A perda da Copa do Mundo de maneira tão humilhante lançará ainda mais pressão sobre os jogadores que disputarão, daqui a dois anos, os Jogos do Rio de Janeiro. A medalha de ouro olímpica, única grande conquista que falta à Seleção, se tornou uma obsessão nas últimas décadas, e agora surge como alternativa para minimizar os efeitos da derrota dessa terça. Por tudo isso, o trabalho em torno dos atletas precisa ter o lado psicológico valorizado. Apenas três dos 18 convocados para as Olimpíadas podem ter idade superior a 23 anos. Não será fácil para jogadores tão jovens assumir a responsabilidade, não apenas de vencer o único título que falta ao futebol brasileiro, mas apagar mais uma dolorosa eliminação no nosso esporte mais popular.

4 - Manada de elefantes

Uma dura realidade esperava pelo Brasil em um futuro próximo, com o hexa vindo ou não. O que fazer com os estádios construídos para a Copa do Mundo em cidades onde o futebol não é forte? Segundo um levantamento do Instituto Dinamarquês de Estudos do Esporte (IDEE), quatro das 12 sedes brasileiras do torneio da Fifa correm sério risco de se tornar “elefantes brancos”. Os “condenados” são o Mané Garrincha, em Brasília; a Arena Amazônia, em Manaus; a Arena Pantanal, em Cuiabá, e o Estádio das Dunas, em Natal.
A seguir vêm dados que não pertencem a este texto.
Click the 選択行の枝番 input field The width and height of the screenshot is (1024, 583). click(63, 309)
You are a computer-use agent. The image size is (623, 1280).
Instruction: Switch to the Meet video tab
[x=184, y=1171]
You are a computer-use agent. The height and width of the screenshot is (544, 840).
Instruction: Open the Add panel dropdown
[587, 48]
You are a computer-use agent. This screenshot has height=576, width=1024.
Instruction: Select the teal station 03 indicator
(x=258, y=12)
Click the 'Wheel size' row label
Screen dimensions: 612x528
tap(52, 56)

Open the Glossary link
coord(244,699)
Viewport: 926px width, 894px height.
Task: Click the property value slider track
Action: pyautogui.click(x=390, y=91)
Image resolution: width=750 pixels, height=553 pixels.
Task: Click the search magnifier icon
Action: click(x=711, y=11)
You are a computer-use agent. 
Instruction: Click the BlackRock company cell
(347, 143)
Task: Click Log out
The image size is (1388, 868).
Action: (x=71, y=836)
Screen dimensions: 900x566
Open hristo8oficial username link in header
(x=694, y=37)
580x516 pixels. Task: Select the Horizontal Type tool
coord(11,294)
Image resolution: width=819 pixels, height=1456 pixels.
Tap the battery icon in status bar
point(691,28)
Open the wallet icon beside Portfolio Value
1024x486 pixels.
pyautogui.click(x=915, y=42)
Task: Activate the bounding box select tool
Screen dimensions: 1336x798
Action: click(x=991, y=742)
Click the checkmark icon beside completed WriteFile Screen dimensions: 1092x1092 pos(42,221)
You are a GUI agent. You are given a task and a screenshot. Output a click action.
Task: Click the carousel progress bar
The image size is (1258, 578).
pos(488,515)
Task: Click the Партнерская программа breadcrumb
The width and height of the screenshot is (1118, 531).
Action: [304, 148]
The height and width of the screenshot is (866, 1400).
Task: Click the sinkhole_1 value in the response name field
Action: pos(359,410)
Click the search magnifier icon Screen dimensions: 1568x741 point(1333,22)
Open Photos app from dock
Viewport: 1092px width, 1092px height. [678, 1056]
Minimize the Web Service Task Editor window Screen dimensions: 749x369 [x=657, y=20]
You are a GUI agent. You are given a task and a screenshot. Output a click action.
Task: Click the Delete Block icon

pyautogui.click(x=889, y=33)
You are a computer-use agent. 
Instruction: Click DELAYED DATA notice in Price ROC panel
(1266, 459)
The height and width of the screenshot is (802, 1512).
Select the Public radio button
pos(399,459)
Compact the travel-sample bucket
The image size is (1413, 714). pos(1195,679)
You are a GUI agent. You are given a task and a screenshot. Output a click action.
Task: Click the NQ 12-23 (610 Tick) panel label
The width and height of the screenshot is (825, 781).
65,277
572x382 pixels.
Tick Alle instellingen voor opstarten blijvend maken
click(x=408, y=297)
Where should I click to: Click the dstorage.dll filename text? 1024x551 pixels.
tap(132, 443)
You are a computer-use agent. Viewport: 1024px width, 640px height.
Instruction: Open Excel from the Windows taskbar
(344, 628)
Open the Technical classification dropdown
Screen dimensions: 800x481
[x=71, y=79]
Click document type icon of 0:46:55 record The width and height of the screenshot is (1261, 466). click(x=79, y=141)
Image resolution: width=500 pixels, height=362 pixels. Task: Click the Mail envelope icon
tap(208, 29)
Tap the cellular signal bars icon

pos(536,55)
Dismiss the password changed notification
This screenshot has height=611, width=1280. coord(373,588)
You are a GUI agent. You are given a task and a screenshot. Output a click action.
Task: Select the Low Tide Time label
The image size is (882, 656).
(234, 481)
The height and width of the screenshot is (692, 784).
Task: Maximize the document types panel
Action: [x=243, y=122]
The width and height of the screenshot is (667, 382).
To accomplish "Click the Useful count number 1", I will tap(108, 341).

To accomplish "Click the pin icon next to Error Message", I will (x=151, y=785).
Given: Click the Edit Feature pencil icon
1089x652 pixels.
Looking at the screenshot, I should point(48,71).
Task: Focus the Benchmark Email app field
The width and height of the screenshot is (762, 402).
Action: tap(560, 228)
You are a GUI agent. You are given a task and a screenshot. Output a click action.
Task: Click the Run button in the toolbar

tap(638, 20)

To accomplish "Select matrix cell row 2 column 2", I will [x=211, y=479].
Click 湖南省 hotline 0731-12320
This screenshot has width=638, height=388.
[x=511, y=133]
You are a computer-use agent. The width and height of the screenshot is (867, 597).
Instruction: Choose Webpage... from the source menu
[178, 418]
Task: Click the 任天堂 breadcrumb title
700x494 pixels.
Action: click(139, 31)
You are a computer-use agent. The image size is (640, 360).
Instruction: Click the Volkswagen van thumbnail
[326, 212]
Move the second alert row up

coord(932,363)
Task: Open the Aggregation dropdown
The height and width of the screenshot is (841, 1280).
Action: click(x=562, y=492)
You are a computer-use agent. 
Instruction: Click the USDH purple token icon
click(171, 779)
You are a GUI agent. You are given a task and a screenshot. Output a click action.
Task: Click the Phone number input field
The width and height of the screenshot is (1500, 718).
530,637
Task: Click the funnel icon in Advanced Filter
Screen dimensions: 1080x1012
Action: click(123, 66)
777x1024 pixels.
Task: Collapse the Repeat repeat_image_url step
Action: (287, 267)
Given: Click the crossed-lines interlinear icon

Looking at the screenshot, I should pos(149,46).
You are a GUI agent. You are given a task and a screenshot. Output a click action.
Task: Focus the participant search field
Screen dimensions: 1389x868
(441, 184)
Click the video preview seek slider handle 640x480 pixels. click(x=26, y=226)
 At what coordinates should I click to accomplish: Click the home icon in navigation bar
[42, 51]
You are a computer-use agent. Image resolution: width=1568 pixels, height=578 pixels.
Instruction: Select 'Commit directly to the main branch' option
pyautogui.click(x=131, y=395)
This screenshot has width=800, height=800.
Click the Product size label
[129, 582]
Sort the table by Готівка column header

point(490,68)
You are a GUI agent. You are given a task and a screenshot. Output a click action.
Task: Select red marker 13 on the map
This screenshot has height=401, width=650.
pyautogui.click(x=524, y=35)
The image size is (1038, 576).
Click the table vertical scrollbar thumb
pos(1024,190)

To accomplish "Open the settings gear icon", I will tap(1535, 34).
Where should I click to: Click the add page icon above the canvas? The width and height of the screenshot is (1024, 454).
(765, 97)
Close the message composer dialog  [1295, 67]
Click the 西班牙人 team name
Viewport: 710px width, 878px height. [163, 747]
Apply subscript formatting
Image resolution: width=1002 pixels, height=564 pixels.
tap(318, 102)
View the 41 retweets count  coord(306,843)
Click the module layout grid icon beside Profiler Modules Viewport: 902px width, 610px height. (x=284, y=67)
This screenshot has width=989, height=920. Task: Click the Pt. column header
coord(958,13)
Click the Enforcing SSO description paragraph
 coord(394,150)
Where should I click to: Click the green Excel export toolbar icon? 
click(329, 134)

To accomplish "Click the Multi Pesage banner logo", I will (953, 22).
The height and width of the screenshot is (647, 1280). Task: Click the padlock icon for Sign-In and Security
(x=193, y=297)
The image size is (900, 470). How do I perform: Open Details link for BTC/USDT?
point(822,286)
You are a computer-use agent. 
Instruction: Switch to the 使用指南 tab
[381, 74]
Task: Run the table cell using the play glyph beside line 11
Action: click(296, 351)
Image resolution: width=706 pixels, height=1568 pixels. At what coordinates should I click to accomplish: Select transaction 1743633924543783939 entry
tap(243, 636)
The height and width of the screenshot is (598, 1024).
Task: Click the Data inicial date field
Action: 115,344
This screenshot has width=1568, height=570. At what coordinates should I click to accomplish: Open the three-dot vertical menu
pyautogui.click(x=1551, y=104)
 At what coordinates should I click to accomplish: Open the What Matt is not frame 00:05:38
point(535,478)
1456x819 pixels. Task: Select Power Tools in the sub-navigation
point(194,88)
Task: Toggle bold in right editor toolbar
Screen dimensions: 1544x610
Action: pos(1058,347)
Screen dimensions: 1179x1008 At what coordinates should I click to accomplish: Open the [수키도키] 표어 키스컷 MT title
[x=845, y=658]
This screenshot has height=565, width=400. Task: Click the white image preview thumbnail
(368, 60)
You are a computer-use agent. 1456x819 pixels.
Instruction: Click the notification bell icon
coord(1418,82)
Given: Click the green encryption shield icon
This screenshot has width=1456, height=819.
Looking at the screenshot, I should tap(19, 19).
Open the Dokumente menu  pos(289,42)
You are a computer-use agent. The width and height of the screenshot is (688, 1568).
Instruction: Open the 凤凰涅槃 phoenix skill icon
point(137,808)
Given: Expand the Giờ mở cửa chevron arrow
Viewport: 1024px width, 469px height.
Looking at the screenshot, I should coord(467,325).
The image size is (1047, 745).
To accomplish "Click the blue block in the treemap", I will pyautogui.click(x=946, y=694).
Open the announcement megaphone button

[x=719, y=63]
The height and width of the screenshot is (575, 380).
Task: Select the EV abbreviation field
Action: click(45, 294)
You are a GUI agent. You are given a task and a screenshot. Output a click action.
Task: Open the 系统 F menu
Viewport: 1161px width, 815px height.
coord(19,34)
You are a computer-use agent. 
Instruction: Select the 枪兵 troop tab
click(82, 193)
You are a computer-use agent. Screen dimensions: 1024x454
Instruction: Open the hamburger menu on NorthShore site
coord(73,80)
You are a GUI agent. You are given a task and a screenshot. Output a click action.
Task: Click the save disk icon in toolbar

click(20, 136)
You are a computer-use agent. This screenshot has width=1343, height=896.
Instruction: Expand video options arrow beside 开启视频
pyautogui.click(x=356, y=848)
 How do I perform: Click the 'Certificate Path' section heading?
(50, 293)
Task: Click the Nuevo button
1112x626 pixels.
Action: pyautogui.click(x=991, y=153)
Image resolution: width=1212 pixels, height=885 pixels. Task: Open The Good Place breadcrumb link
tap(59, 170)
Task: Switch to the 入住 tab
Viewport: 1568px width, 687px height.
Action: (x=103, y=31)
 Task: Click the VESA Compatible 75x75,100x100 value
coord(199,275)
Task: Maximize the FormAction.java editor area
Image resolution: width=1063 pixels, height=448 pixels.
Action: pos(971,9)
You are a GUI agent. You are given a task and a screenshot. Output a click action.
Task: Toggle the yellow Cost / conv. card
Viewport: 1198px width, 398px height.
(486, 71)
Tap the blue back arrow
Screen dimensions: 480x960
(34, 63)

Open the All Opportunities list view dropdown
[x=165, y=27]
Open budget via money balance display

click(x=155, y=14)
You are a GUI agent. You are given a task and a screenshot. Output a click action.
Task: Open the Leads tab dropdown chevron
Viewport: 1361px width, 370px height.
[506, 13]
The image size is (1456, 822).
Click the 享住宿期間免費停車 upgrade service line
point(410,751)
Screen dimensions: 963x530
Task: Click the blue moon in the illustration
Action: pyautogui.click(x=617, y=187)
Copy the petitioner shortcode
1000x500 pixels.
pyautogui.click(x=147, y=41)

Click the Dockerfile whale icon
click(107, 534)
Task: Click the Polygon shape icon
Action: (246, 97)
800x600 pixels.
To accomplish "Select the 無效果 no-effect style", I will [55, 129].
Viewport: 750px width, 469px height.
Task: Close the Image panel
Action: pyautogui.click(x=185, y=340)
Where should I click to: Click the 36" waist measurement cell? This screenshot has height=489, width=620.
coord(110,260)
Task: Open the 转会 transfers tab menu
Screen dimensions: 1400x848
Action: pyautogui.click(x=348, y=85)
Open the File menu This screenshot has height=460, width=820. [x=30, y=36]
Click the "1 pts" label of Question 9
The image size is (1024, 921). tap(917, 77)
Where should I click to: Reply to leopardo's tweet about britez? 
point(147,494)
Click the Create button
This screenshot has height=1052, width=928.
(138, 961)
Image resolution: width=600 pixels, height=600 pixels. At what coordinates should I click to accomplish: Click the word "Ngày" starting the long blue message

Sem clubes na elite nacional, estas quatro sedes raramente terão a oportunidade de ver as milhares de cadeiras de seus estádios ocupadas novamente. A solução para atenuar o problema será a realização de partidas de clubes populares nessas cidades e a aposta em eventos. Mesmo assim, será pouco para justificar o valor das obras e da manutenção destes espaços.

5 - Herança maldita

O comando do futebol brasileiro trocará de mãos em breve. Pelo menos na teoria, pois a mudança não será nem um pouco profunda. A partir de abril do ano que vem, o atual presidente da CBF, José Maria Marin, vai virar vice. E o atual vice, Marco Polo Del Nero, assumirá o posto de mandachuva. Neste cenário, a grande mudança para a cartolagem da entidade deve mesmo ser provocada pela eliminação vexatória na Copa do Mundo. Mesmo sem desejar a alteração da ordem vigente, a nova derrota em gramados nacionais vai gerar maior pressão sobre os responsáveis por controlar o esporte mais popular do Brasil. Movimentos que lutam por uma transformação no futebol, como o Bom Senso, tendem a ganhar mais apoio popular e força política.

6 - Namoro a distância

A derrota amarga no Mineirão provavelmente coloca fim no resgate de um caso de amor há muito perdido. O relacionamento entre a torcida brasileira e a Seleção esfriou com o passar dos anos. Os motivos para isso são bem identificáveis. Amistosos e torneios disputados no exterior, jogadores em times do Velho Continente. Tudo contribuiu para destruir um casamento que parecia inabalável até a década de 1990. Nos últimos 20 anos, os clubes passaram a ocupar um espaço cada vez maior no coração do brasileiro, mas o retorno do Mundial ao país reacendeu a velha paixão. Agora, com a nova decepção, e de forma tão arrasadora, os dirigentes do futebol nacional terão de trabalhar muito para que o divórcio não seja a única saída. E afastar novamente a Seleção de seu povo não parece o caminho mais apropriado.